## What is needed
Every line in the data below that has the word "options" should be returned.

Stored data
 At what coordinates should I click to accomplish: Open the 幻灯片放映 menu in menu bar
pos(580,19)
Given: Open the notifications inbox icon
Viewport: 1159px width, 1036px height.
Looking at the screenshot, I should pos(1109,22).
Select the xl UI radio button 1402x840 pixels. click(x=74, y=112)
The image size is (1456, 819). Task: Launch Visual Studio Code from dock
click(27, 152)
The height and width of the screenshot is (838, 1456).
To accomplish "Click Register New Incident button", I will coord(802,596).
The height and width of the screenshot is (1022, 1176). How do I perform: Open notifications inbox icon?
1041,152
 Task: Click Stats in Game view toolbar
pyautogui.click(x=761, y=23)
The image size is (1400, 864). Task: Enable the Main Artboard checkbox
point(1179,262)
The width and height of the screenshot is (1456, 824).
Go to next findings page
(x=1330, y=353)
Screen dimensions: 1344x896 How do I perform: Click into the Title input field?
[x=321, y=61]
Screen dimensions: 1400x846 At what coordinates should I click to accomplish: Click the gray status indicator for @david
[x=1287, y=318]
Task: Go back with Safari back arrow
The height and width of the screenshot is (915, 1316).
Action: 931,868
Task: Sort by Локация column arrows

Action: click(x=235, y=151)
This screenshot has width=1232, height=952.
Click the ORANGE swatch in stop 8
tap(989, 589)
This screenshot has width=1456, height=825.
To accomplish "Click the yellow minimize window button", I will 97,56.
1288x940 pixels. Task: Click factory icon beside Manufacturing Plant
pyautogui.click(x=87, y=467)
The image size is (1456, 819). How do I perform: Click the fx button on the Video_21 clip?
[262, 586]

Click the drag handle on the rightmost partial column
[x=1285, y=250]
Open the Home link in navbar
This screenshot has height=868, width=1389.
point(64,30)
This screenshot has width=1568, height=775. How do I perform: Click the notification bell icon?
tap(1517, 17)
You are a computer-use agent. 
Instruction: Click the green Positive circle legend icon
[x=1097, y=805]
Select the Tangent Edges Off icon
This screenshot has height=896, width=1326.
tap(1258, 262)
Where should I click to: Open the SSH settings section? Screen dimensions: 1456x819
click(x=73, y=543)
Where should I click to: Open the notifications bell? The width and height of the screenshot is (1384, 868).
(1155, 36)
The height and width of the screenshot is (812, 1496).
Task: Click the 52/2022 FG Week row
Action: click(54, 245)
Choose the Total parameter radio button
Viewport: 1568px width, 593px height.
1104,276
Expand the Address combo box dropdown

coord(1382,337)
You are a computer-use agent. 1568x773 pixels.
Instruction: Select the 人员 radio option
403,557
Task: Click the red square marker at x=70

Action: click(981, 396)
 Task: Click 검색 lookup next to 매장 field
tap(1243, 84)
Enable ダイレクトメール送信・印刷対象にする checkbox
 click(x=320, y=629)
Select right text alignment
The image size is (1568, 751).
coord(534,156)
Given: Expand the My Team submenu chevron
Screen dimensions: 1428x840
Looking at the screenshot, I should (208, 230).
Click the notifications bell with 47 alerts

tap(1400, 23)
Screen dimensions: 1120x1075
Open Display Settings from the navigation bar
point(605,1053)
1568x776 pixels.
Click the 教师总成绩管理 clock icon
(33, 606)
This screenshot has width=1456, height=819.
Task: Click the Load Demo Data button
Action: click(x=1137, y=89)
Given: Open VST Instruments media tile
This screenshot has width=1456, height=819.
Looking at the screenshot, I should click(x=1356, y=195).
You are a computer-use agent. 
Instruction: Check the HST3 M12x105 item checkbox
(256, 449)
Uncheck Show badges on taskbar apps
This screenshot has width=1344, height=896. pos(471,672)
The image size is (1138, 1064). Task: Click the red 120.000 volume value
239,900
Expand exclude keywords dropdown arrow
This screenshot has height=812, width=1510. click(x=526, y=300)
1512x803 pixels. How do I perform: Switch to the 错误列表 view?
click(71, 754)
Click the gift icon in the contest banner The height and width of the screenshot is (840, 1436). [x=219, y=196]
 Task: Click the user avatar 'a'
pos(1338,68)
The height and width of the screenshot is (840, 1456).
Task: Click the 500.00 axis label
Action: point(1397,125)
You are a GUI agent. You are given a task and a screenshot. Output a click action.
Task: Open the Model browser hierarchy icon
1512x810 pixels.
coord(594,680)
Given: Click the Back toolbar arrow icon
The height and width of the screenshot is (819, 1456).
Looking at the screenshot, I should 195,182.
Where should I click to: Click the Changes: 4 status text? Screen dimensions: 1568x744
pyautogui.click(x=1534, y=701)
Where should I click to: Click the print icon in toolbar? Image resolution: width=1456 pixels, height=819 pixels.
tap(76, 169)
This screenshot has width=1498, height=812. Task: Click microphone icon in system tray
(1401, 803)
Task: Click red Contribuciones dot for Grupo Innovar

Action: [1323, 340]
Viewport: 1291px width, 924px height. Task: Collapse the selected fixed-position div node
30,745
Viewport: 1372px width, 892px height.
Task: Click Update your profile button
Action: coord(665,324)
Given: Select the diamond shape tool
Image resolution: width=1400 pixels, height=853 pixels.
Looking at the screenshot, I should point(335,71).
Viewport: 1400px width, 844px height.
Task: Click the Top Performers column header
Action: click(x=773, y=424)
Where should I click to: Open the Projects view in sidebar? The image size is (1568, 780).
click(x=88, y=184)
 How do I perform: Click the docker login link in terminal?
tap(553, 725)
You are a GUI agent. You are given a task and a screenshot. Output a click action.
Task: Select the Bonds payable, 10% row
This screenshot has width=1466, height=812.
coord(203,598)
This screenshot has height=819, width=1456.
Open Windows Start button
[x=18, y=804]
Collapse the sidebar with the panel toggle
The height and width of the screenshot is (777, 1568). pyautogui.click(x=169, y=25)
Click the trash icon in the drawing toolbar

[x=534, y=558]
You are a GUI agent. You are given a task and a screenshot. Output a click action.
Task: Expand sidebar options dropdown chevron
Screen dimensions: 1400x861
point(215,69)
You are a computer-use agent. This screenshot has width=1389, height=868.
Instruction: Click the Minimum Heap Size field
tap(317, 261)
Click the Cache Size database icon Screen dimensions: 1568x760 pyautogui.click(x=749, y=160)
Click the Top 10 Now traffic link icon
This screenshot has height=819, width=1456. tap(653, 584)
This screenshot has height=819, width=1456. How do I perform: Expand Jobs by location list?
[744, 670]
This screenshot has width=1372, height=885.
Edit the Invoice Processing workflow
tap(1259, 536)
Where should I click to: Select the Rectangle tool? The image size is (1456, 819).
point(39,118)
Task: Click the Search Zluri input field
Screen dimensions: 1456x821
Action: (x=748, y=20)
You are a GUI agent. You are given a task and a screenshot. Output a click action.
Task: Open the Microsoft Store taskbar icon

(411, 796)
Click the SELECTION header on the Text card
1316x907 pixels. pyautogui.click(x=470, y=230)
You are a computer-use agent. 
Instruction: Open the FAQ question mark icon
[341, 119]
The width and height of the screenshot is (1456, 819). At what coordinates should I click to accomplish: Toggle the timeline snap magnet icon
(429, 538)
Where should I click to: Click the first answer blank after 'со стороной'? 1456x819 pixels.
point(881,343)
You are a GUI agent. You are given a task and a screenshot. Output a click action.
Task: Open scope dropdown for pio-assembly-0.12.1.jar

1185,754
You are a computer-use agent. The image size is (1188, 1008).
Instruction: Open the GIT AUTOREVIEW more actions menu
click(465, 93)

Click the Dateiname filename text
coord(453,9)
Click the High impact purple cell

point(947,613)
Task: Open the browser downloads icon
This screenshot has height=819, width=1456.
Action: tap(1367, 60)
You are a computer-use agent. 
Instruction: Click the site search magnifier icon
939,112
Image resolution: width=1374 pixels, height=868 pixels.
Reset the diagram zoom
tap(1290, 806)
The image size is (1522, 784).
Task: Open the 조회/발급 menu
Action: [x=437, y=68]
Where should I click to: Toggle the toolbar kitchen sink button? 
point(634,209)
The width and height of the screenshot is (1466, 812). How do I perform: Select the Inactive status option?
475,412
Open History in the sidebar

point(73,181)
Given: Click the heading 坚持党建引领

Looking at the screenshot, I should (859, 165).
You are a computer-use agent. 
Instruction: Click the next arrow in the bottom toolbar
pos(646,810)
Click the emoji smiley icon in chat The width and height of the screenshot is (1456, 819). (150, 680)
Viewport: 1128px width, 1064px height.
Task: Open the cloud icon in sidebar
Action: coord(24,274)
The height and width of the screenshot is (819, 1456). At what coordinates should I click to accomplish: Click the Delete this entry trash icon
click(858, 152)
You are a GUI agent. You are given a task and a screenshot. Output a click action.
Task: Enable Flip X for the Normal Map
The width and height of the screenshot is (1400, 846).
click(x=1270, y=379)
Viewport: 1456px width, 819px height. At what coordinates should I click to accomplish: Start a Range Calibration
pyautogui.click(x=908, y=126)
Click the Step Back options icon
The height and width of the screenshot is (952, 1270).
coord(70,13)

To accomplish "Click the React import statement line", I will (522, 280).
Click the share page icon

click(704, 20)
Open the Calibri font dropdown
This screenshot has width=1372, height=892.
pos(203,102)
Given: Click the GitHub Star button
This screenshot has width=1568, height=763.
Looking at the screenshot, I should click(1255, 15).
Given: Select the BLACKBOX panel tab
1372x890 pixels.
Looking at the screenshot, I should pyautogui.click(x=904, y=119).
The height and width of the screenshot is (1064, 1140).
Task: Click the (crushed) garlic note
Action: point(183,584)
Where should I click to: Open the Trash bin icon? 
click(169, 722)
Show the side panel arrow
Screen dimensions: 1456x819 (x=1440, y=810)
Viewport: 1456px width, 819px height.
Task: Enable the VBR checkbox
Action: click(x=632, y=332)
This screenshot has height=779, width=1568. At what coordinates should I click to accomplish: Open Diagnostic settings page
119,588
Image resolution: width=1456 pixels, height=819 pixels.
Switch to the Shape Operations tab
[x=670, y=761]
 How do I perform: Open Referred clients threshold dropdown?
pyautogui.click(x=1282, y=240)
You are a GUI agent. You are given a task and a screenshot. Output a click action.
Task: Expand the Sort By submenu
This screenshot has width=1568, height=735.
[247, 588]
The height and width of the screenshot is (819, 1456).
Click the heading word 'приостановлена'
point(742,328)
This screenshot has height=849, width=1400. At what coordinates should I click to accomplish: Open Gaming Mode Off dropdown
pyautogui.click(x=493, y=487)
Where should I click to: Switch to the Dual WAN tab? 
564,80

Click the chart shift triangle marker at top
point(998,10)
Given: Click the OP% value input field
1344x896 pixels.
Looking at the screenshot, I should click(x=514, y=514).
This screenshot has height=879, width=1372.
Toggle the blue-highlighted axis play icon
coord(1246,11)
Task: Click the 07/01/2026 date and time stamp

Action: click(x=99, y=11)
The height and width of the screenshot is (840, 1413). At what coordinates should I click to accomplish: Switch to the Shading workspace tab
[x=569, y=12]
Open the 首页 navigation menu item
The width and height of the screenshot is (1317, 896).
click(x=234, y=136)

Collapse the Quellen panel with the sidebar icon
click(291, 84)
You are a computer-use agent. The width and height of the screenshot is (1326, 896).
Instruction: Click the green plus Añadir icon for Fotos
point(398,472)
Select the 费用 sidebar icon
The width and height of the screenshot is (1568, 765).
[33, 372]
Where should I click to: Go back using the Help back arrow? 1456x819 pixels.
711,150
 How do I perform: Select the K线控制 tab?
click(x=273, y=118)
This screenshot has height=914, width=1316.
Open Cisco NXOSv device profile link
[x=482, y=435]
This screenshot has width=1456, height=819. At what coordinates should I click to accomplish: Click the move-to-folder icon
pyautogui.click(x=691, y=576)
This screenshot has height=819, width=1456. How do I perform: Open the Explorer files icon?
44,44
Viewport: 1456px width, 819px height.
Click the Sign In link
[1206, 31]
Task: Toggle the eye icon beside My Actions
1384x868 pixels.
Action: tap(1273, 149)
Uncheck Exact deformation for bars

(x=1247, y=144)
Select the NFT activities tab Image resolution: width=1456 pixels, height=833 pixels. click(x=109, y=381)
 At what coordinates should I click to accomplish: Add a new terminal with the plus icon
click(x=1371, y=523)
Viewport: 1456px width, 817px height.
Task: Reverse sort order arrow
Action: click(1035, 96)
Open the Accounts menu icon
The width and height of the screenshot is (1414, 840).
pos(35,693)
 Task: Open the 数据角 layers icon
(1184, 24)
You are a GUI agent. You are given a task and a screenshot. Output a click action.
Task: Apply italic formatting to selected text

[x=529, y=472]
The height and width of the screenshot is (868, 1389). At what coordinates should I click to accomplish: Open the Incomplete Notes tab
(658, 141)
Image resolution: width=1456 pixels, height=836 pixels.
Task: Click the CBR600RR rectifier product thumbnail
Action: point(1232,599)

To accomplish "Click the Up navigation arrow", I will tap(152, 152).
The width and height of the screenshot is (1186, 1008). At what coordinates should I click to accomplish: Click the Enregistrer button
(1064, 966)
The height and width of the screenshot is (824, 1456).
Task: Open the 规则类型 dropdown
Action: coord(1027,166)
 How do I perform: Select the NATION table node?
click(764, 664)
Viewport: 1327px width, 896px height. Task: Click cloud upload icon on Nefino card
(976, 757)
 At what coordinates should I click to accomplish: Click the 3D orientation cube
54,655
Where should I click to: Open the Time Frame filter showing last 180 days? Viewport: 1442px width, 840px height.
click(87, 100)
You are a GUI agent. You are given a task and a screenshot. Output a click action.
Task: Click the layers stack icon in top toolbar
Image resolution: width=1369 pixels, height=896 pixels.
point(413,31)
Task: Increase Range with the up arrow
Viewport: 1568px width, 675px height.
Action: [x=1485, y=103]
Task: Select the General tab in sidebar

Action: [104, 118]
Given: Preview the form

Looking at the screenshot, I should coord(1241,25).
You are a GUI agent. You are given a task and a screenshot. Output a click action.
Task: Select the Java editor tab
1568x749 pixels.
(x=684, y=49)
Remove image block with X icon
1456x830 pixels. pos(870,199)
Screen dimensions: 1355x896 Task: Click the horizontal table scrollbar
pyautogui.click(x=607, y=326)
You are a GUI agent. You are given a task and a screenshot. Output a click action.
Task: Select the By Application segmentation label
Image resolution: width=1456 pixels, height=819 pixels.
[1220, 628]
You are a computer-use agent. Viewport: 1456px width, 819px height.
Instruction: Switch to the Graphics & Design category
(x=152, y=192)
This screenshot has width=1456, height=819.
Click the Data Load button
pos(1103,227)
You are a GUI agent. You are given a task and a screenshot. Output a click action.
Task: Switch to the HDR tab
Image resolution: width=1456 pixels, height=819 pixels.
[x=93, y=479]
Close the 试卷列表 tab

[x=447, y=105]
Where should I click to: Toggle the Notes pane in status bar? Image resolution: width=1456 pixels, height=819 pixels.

## Answer to this task
Task: Expand sidebar options dropdown chevron
Click the Step Back options icon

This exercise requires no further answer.